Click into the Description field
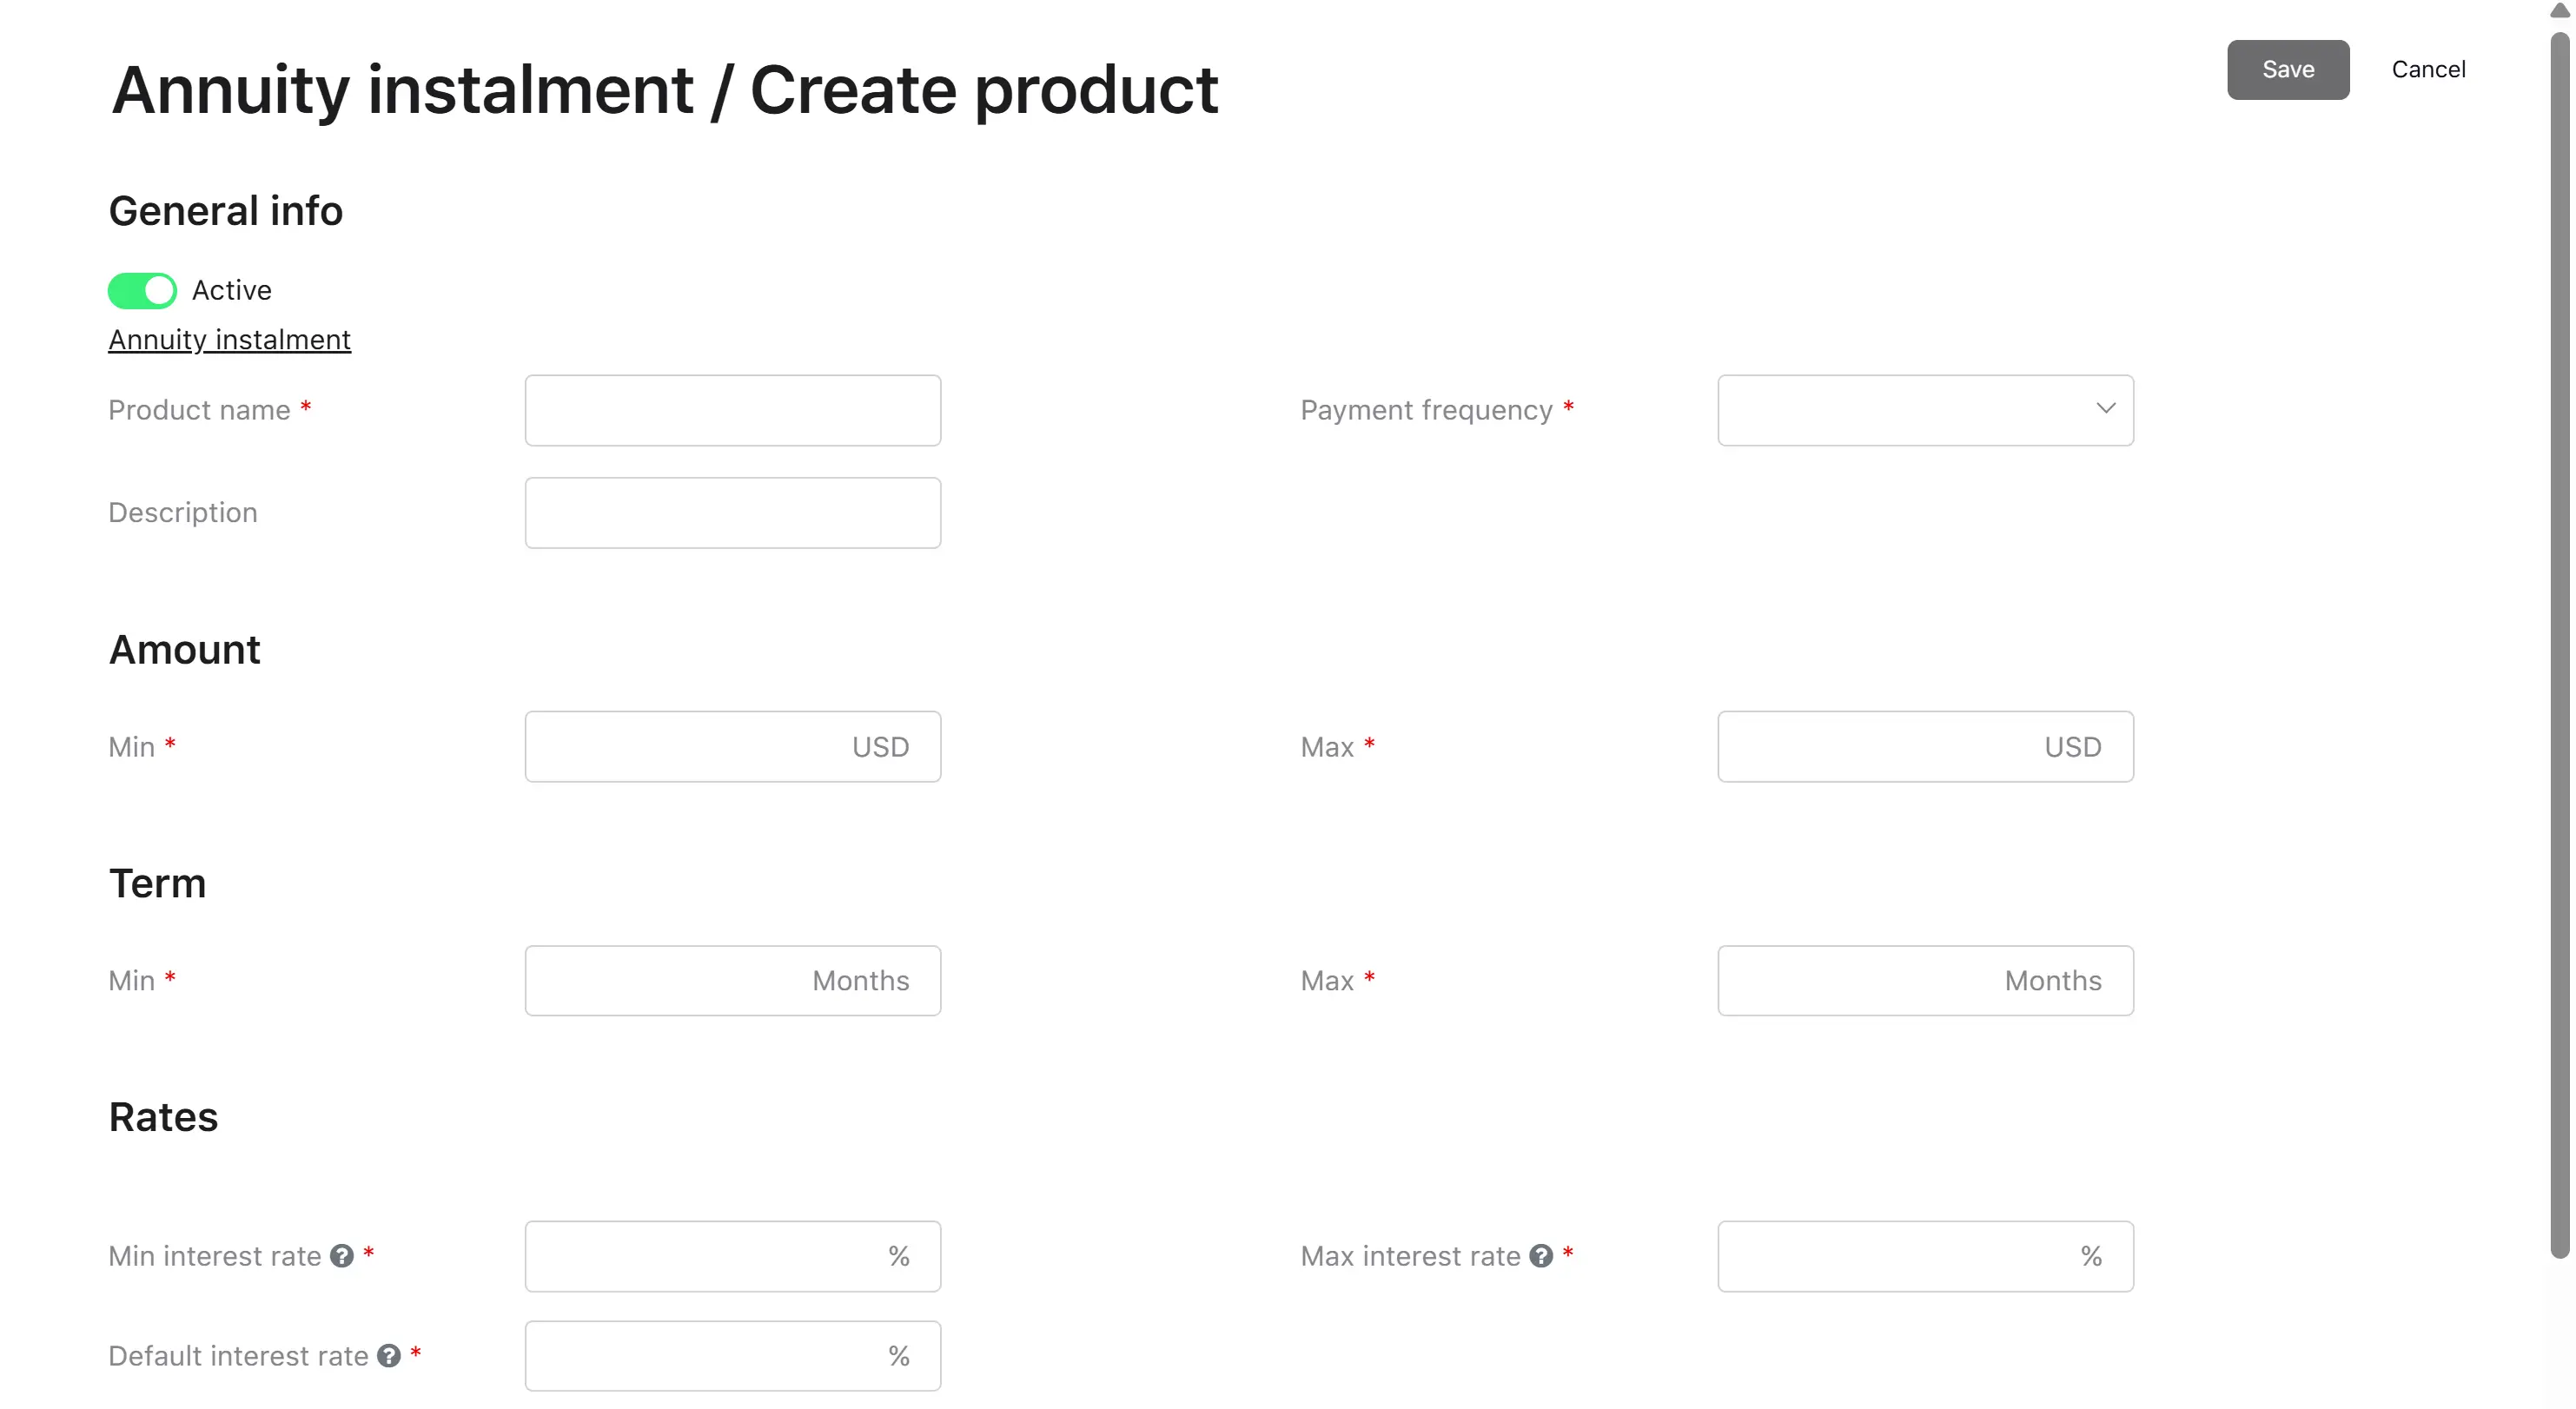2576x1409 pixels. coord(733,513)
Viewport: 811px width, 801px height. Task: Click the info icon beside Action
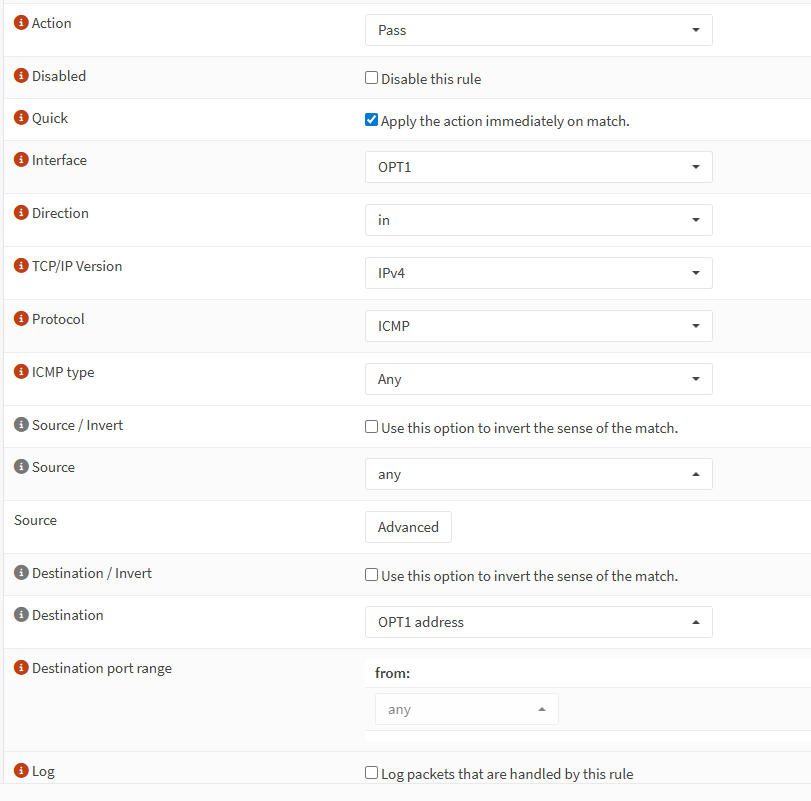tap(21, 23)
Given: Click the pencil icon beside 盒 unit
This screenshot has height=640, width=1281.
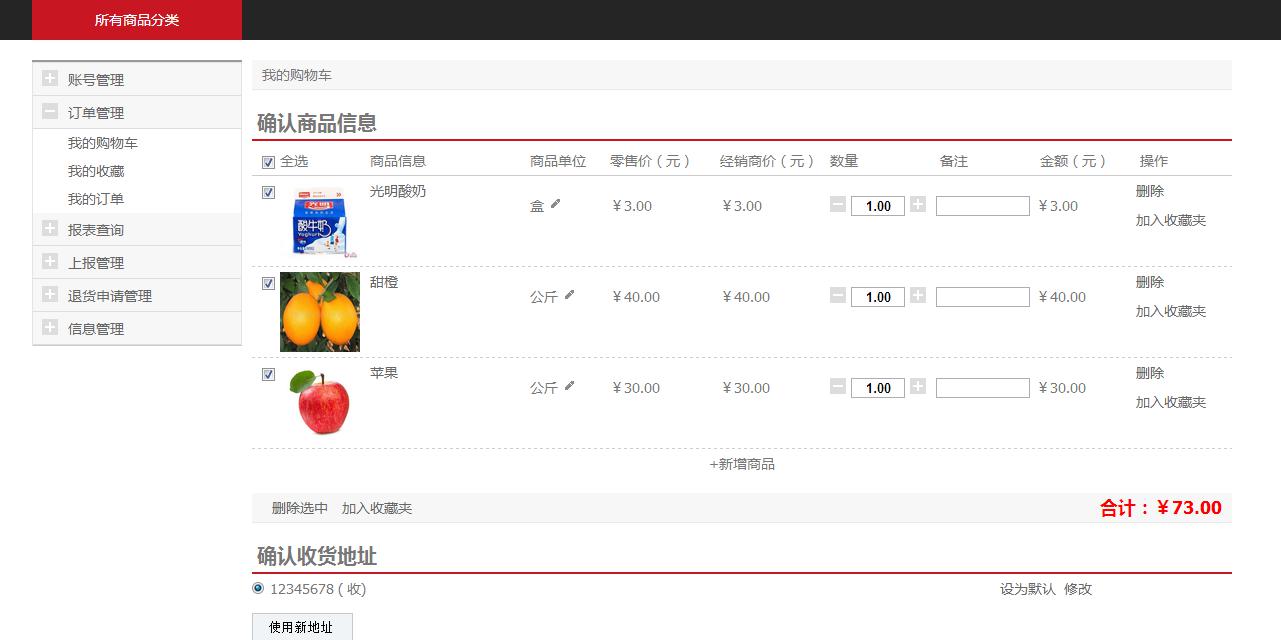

§ WORK INSTRUCTION
Everything from the line containing "Given: Click the pencil icon beside 盒 unit" through the last line of the entries must be repeated verbatim, except pictures.

§ RESPONSE BOX
Given: Click the pencil icon beside 盒 unit
This screenshot has height=640, width=1281.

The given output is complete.